**WORK ORDER**.
Lines from the one containing "Image resolution: width=2380" through the last line of the material below: print these exactly, and only these.

Top of GIVEN RECORDS

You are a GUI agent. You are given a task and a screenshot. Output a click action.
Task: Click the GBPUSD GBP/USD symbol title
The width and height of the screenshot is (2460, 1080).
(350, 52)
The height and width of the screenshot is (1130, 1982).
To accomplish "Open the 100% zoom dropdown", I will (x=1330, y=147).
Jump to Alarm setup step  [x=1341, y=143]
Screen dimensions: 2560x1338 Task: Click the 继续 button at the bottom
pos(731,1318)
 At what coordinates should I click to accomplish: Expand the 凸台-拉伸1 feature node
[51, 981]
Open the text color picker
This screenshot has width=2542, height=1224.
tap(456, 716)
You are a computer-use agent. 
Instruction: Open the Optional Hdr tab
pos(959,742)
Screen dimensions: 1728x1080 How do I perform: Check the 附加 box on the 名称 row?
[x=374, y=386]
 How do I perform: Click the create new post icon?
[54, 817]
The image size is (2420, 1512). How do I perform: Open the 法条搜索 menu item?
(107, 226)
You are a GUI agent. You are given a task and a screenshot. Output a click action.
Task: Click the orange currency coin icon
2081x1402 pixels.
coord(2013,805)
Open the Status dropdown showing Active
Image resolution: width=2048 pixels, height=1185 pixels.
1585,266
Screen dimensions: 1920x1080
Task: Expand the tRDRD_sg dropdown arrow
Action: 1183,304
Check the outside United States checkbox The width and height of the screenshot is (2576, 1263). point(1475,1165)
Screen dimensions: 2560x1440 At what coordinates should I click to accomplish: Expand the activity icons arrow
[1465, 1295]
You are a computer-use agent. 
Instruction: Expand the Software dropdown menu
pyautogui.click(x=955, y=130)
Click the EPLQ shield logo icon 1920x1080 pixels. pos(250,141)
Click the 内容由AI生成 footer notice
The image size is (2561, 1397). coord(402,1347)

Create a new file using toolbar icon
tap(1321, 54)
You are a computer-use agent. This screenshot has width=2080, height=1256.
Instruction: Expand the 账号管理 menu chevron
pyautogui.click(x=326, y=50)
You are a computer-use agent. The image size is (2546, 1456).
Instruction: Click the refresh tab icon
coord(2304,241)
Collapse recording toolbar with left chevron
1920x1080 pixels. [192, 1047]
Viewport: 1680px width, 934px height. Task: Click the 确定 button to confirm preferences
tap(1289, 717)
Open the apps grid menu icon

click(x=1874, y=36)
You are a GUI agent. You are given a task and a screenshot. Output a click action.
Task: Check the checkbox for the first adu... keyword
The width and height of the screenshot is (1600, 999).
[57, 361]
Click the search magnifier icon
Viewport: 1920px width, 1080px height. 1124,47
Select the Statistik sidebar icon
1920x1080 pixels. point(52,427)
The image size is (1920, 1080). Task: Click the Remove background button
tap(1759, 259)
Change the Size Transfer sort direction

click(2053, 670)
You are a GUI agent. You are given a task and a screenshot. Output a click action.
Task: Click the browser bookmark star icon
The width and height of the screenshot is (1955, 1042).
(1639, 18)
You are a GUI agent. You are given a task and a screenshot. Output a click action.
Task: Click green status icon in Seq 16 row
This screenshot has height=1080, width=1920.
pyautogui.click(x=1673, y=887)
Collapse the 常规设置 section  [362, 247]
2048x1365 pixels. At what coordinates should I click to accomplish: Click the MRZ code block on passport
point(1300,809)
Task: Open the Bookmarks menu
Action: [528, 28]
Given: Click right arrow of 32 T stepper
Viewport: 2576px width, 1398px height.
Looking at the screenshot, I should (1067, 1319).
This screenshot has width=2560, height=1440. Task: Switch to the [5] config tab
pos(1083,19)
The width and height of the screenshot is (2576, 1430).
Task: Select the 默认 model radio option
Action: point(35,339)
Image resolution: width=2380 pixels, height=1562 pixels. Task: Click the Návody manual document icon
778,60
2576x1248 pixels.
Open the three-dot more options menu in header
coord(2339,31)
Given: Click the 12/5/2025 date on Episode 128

Bottom of GIVEN RECORDS

**EXERCISE RESULT**.
Image resolution: width=2380 pixels, height=1562 pixels. Task: Click the Návody manual document icon
778,60
2576x1248 pixels.
Open the three-dot more options menu in header
coord(2339,31)
Given: Click the 12/5/2025 date on Episode 128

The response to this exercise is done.